** TASK REQUIREMENTS **
Which lines of the entries hold the string "control"? Copy each one.

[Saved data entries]
========================================

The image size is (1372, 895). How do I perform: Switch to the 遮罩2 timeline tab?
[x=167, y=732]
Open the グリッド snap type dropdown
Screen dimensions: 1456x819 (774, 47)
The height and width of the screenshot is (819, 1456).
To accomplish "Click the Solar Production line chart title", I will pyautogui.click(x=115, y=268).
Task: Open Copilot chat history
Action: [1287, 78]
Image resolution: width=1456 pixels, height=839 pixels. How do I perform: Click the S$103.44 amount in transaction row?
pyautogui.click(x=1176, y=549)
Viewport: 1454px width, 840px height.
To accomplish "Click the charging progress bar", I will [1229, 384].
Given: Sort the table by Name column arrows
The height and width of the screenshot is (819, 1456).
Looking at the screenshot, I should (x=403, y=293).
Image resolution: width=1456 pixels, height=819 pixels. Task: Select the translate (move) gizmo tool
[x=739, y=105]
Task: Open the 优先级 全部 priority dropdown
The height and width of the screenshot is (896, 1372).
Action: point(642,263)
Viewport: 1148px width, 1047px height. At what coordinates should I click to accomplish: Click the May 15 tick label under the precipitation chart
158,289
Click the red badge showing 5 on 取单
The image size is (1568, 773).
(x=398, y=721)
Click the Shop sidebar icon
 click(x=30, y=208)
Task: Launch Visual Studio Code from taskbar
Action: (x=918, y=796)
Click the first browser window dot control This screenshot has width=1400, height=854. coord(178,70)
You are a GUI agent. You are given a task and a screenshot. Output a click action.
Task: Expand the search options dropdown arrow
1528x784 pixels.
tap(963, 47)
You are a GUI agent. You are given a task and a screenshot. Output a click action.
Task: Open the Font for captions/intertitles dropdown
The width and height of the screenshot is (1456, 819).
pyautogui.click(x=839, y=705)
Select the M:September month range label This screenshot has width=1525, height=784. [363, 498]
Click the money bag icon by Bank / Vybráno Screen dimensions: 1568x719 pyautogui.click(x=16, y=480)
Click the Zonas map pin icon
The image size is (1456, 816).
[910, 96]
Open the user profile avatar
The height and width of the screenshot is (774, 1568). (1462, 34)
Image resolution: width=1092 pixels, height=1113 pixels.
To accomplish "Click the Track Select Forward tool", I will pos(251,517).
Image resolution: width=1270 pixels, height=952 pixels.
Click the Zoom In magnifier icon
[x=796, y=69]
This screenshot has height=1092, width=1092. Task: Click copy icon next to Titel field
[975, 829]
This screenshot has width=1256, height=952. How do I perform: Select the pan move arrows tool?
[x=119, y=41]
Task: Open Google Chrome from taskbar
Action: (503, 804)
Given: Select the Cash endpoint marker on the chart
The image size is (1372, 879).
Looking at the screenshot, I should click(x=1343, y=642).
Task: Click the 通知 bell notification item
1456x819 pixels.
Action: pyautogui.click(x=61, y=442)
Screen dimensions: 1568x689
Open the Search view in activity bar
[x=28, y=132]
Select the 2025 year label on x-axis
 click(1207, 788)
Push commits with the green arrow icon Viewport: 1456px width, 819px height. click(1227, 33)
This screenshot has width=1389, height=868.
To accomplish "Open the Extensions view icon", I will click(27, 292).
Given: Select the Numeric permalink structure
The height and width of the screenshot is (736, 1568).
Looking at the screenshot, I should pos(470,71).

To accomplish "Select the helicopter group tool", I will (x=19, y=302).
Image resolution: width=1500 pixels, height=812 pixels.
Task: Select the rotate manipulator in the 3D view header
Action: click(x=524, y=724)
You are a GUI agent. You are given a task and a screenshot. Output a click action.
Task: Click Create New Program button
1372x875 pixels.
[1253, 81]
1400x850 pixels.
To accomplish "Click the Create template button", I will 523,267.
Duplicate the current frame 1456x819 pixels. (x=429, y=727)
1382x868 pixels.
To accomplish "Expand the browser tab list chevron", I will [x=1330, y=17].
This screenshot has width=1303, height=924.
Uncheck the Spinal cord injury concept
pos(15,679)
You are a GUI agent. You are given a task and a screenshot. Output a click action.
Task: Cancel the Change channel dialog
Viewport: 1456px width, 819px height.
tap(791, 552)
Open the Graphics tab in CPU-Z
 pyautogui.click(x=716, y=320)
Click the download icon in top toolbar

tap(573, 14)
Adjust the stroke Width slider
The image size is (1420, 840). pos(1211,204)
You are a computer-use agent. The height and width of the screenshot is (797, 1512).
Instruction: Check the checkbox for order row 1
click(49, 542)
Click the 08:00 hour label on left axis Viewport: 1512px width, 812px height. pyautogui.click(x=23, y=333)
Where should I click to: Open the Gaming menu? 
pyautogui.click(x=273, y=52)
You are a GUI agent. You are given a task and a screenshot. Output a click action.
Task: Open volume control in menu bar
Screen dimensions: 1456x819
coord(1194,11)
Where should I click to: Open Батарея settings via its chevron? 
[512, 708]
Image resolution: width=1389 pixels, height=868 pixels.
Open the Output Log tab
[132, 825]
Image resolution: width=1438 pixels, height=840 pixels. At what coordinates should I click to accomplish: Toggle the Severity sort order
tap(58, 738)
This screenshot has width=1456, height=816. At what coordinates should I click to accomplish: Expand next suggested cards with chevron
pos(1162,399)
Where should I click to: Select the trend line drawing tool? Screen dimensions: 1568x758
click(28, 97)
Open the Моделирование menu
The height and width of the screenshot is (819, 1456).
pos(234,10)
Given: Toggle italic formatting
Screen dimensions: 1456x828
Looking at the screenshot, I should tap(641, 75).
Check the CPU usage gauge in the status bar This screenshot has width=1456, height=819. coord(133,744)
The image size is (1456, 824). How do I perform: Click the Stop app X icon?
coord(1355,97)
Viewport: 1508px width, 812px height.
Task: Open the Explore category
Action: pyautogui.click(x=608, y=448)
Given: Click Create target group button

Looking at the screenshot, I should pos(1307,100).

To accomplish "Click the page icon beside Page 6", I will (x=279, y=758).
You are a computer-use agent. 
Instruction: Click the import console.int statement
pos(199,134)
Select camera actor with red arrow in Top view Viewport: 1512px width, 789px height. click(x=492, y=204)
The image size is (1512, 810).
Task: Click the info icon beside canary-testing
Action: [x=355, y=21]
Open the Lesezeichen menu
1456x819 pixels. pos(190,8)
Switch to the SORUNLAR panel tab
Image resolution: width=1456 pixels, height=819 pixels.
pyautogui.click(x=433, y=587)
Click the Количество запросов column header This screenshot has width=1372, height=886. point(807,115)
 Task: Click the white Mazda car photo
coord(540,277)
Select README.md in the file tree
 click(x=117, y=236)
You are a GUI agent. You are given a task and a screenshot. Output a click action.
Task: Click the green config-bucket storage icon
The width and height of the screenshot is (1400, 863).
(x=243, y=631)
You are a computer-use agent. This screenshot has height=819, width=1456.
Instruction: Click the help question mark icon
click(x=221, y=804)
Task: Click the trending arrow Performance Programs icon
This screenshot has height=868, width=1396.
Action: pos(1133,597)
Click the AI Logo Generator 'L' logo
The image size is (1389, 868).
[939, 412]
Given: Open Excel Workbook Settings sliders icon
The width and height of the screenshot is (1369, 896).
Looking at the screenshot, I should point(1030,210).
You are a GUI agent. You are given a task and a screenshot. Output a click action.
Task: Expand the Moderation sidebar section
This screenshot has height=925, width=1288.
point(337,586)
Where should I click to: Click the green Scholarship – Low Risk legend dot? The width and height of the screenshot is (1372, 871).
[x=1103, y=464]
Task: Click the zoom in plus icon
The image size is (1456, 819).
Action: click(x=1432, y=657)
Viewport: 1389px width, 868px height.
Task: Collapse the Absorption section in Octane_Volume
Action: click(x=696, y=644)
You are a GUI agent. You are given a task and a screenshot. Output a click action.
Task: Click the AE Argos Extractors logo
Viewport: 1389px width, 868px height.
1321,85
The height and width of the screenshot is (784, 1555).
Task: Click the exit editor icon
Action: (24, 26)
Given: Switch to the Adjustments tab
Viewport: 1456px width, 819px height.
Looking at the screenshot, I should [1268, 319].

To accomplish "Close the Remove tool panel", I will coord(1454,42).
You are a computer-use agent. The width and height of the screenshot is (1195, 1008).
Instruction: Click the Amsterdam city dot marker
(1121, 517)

========================================

** THE COMPLETED TASK **
Click the first browser window dot control This screenshot has width=1400, height=854. coord(178,70)
Task: Open volume control in menu bar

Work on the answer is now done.